I have a handful of favourite ASX200 growth shares that I want to buy.
But, it's not often that they trade at very compelling valuations. Recent market declines have led to many quality names trading at the cheapest prices they have done for a number of years.
These are two ASX200 growth shares that I'd like to buy this month:
InvoCare Limited (ASX: IVC)
The InvoCare share price is down 22% over the past year, but the funeral operator is still exposed to the attractive ageing population tailwinds.
Death volumes are expected to grow by 1.4% per annum between 2016 to 2025 and then increase by 2.2% per annum from 2025 to 2050. These are morbid stats, but it speaks of the ultra-long-term opportunity if InvoCare can maintain its large market share and keep increasing funeral prices over time.
It is currently going through a major renovation process at its locations to make them brighter places and create an atmosphere of celebration rather than mourning. Management said the early results are good and believes these upgrades will lead to sustainable earnings per share (EPS) growth of 10% per annum.

:::::

■ Problem ■
According to the article on ASX200 growth shares, by how much has the InvoCare share price fallen over the past year? Rely only on the article above, not on the data.

:::::

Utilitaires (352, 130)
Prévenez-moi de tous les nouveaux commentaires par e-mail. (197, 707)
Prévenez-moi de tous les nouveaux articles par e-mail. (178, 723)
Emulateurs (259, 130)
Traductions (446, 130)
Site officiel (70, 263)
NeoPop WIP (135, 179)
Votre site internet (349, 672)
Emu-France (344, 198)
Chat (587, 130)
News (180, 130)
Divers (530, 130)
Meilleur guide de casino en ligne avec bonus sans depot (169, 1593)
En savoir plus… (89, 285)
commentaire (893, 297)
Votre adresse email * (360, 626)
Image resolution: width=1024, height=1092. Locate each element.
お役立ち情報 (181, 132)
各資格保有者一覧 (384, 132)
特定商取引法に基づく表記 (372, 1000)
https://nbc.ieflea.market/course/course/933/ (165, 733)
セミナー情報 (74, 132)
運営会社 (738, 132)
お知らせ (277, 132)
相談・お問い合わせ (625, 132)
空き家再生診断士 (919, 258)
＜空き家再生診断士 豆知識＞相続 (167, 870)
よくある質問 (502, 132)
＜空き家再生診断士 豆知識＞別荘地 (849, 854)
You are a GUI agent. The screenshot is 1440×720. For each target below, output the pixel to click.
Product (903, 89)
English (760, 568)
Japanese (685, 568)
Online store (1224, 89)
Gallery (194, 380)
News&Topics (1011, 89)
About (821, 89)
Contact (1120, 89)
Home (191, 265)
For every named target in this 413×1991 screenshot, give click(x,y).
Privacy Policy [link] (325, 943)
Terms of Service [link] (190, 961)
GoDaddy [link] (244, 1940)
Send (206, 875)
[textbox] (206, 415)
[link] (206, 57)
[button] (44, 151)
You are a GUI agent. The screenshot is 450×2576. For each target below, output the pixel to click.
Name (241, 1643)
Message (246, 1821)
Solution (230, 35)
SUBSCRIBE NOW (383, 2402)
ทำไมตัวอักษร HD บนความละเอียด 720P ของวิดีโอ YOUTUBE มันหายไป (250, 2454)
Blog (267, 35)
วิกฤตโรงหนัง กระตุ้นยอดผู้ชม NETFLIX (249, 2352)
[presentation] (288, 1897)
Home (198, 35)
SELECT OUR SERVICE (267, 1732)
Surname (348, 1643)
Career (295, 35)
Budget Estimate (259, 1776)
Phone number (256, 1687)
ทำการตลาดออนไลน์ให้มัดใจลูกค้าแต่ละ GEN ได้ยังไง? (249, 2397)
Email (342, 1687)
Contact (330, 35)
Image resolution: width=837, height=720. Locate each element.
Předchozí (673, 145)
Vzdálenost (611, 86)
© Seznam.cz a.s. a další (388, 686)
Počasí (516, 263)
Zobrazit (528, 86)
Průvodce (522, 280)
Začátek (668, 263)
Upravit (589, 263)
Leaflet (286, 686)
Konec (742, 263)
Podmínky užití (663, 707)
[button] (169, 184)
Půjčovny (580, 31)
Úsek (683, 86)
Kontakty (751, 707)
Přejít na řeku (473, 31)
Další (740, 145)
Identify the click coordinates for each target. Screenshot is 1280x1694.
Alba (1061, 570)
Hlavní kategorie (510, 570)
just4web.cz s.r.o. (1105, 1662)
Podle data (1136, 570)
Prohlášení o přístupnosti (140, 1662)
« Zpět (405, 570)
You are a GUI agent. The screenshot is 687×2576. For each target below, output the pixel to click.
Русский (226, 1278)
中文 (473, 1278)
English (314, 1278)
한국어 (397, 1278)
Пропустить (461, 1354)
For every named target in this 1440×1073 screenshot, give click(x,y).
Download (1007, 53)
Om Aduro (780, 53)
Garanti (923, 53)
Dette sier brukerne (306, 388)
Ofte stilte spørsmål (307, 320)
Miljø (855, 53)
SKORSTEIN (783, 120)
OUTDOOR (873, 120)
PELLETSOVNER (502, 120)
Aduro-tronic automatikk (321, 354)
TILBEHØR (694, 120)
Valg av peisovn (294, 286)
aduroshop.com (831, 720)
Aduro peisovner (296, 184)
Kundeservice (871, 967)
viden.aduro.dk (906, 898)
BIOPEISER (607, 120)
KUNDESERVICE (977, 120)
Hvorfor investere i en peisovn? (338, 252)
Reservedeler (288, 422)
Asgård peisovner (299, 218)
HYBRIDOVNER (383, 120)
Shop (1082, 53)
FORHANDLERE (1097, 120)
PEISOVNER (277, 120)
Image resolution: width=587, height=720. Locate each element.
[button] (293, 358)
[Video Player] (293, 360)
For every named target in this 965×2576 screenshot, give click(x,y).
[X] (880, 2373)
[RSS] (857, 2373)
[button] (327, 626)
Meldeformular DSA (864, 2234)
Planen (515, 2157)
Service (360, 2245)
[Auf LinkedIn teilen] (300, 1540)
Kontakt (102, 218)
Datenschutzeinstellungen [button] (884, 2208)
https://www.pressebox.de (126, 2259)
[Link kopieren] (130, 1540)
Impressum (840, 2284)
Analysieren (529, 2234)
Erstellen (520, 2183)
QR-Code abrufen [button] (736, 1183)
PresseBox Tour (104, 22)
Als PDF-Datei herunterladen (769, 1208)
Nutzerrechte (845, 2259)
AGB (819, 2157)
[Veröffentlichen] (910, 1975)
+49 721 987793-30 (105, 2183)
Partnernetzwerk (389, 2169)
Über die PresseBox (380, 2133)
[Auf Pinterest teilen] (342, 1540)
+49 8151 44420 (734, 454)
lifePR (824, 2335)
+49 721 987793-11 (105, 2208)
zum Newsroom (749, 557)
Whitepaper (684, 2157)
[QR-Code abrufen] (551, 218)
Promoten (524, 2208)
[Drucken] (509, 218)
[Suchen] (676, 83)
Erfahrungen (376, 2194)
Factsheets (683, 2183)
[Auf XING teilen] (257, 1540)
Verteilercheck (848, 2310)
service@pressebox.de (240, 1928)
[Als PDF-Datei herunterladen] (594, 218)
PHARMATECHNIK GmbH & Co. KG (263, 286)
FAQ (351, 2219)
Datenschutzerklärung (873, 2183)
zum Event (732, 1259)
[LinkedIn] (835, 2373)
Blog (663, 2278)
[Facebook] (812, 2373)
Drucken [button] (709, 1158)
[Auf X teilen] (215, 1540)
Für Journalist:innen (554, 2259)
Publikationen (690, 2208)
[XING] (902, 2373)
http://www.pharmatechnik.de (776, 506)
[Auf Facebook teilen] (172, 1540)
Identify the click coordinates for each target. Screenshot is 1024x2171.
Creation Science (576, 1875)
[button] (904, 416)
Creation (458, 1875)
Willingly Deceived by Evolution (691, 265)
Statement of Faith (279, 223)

:::::

■ Output for this task ■
It is down 22%.